I think it’s the other way around. The memes are incredibly good at left vs right because left- and right-leaning people presume underlying facts and the memes reassure people that those facts are true and good (or false and bad, etc.) without doing any fact-finding.

When we say “the right can’t meme” what we mean is that the right’s memes are about projecting bigotry. It’s like saying that the right has no comedians; of course they have people that stand up in front of an audience and emit words according to memes, tropes, and narremes, such that the audience laughs. Indeed, stand-up was invented by Frank Fay, an open fascist. (His Behind the Bastards episodes are quite interesting.) What we’re saying is that the stand-up routine is bigoted. If this seems unrelated, please consider: the Haitians-eating-pets joke is part of a stand-up routine that a clown tells in order to get his circus elected.

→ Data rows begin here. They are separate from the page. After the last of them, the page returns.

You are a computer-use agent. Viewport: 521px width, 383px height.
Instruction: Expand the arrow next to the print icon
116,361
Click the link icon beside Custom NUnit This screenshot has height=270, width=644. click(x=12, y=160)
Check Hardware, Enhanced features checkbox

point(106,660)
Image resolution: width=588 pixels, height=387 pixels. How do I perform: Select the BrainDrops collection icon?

corbin@awful.systems · 21 days ago

My name is Schmidt F. I’m 27 years old. My house is in the Mennonite region of Dutch Pennsylvania, where all the farms are, and I am trad-married. I work as the manager for the Single Sushi matchmaking service, and I get home every day by sunset at the latest. I don’t smoke, but I occasionally drink. I’m in bed by two candles and make sure I sleep until sunrise, no matter what. After having a glass of warm unpasteurized milk and doing about twenty minutes of prayer before going to bed, I usually have no problems sleeping until morning. Just like a real Mennonite, I wake up without any fatigue or stress in the morning. I was told there were no issues at my last one-on-one with my pastor. I’m trying to explain that I’m a person who wishes to live a very quiet life, as long as I have Internet access. I take care not to trouble myself with any enemies, like JavaScript and Python, that would cause me to lose sleep at night. That is how I deal with society, and I think that is what brings me happiness. Although, if I were to write code I wouldn’t lose to anyone.

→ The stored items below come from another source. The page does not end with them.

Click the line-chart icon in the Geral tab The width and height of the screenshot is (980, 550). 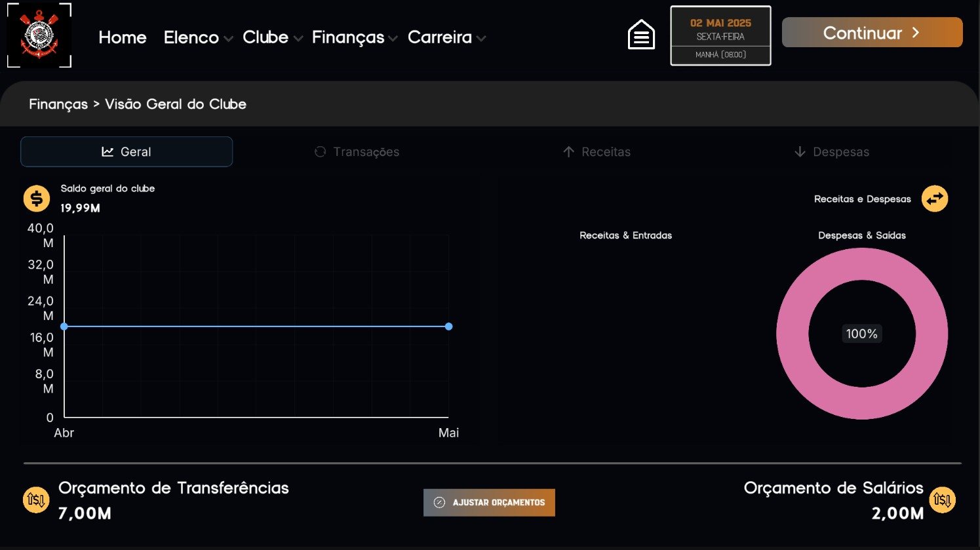pos(109,151)
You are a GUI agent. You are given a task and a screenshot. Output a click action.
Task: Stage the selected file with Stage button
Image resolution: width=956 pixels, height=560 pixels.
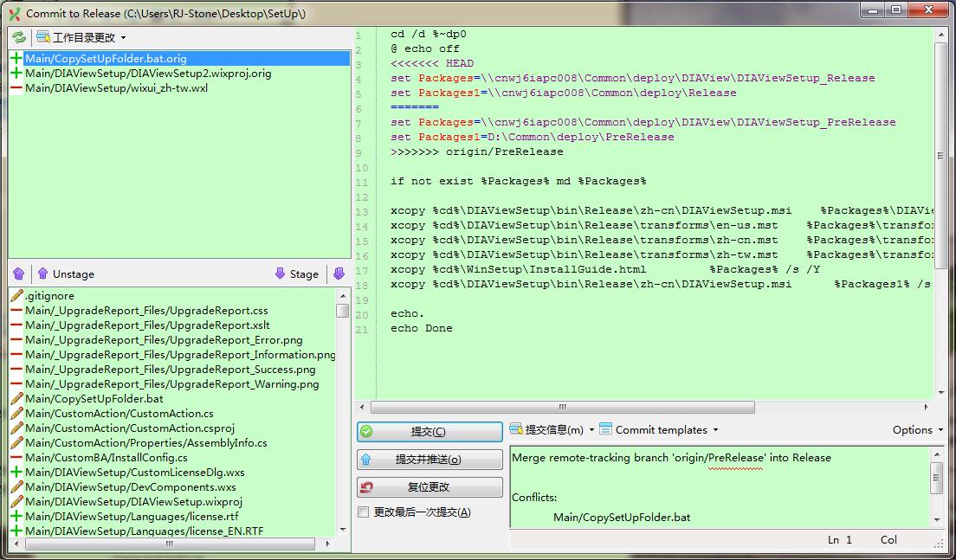pos(296,274)
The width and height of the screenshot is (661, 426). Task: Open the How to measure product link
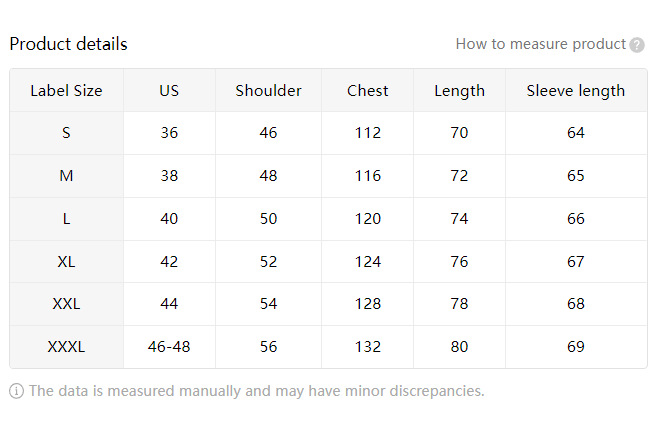(540, 44)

corbin@awful.systems · 22 days ago

Funnier: Yes, it’s what happens today, and Silicon Valley is old enough that we can compare and contrast with the beginning of techbro art! The original techbro film is Toy Story (1995), which is much weirder if viewed with e.g. the precept that Buzz’s designers are Elon fans or the idea that (some of) the toys are robots. Of course, from the outside, AI toy robots make folks think of Small Soldiers (1998); “generic” and “slop” are definitely part of the style. Also, as long as we’re talking of “pearly blobs” I have to bring up The Abyss (1989) before anybody else. I hope at least one of these is a lucky 10000 for you because they’re all classic films.